Bu dönemde şehirlere huzur ve barışın yanı sıra, üstün bir
medeniyet de götürülecektir. Bu hadislerden biri şu şekildedir:
Mehdi Konstantiniyye ve diğer beldelerin
imarına çalışır. (El Kavlu'l Muhtasar Fi Alamatil Mehdiyy-il
Muntazar, s. 40)
Zenginliği ve İhtişamı,
İslam'ın Menfaati, Allah'ın Rızası İçin Kullanmaları
Hz. Süleyman sahip olduğu zenginlikleri Allah'ın
dinini anlatmak ve İslam ahlakını dünya üzerinde yaymak için
en güzel şekilde kullanmıştır. Fethettiği ülkelerde yaşayan
insanları öncelikle Allah'a iman etmeye ve teslim olmaya davet
etmiştir. Sebe Ülkesi'ne gönderdiği İslam'a davet mektubu
bu konuda çok önemli bir delildir. Hz. Zülkarneyn de "...
Rabbimin beni kendisinde sağlam bir iktidarla yerleşik kıldığı
(güç, nimet ve imkan) daha hayırlıdır..." (Kehf
Suresi, 95) ayetinden de anlaşıldığı gibi, Allah'ın nimetiyle
sağlam bir iktidara sahiptir. Ve bu büyük gücü, yeryüzünde
bozgunculuğu engellemek için kullanmıştır.
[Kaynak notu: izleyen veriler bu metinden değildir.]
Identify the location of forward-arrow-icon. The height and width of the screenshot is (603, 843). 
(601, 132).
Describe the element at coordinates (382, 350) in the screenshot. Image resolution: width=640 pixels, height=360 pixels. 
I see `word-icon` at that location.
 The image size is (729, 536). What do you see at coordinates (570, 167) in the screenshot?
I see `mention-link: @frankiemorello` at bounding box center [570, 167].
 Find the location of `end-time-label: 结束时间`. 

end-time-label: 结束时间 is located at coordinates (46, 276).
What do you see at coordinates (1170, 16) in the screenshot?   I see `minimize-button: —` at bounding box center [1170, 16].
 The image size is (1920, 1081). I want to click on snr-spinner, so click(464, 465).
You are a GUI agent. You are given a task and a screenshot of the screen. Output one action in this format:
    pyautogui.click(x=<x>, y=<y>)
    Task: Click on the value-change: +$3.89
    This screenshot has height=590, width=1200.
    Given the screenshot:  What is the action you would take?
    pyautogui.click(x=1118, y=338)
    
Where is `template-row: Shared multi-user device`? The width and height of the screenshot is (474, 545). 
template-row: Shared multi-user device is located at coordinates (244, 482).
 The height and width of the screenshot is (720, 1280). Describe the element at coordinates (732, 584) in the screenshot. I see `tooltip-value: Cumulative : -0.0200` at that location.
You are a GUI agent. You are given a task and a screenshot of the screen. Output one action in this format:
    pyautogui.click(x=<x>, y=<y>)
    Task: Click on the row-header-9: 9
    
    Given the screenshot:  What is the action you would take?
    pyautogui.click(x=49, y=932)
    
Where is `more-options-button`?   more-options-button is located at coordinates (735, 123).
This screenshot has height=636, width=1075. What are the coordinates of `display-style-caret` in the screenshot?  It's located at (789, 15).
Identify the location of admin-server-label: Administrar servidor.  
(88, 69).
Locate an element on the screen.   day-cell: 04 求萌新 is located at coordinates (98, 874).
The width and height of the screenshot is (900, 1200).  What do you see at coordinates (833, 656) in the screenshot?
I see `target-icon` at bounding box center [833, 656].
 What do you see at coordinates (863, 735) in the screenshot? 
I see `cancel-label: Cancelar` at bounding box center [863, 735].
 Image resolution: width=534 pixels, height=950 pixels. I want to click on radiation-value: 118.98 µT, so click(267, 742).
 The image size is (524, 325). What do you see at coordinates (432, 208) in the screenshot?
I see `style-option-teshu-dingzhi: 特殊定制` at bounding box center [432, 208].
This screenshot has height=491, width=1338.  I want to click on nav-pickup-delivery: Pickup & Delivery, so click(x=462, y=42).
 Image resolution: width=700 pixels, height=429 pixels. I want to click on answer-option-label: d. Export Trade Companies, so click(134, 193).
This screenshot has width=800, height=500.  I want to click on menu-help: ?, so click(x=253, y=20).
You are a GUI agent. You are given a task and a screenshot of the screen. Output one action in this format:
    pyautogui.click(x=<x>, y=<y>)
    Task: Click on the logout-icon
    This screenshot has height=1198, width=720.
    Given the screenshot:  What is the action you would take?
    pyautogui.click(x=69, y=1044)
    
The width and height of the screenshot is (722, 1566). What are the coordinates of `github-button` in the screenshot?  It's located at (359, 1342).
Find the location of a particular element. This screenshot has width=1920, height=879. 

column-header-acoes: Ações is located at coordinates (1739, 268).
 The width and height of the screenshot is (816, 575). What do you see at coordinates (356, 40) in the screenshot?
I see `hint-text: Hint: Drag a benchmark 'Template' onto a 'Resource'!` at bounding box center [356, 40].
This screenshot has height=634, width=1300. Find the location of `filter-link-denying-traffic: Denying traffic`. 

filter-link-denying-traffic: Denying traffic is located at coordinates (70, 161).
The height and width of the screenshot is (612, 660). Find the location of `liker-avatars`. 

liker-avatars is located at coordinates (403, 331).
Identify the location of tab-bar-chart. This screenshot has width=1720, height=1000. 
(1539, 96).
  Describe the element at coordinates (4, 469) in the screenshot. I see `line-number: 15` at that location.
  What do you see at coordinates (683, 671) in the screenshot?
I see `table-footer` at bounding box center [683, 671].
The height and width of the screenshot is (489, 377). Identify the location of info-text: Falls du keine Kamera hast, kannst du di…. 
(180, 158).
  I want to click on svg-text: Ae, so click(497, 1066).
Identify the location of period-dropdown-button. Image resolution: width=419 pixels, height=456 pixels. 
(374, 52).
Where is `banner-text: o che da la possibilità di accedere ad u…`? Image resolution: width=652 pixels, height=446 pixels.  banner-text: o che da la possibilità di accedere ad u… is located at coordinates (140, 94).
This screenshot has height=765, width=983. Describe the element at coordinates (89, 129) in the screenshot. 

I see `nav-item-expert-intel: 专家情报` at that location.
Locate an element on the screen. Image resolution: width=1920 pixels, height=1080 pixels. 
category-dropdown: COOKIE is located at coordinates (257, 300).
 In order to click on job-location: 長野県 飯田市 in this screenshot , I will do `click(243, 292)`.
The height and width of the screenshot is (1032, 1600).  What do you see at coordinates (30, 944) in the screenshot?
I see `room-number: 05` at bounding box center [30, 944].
Altınçağ döneminde de insanlar çok büyük bir
zenginliğe, refaha ve huzura kavuşacaklardır. Mehdi yeryüzünün
tüm zenginliğini Allah'ın dinini yeryüzüne hakim kılmak için
kullanacak, fethettiği ülkelerde güzel ahlakı ve barışı esas
alacaktır. Onun eşi ve benzeri olmayan uygulamaları insanların
İslam ahlakına karşı kalplerinin yumuşamasına vesile olacak
ve İslam ahlakı çok kısa bir sürede tüm dünyaya hakim olacaktır.
Bu konudaki hadislerden bazıları şu şekildedir:
Ümmetim arasında Mehdi çıkacak, Allah onu
insanları zengin kılmak için gönderecektir. Ümmet nimetlenecek,
hayvanlar bol bol yiyip içecek, arz nebatını çıkaracak...
(Kitab-ül Burhan fi Alamet-il Mehdiyy-il Ahir Zaman, s.
15)
... Biattan önce, insanlar grup grup ona
akın edecekler ve oraya giden herkes ondan bereket kazanacaktır.
(El-Kavlu'l Muhtasar Fi Alamet-il Mehdiyy-il Muntazar, s.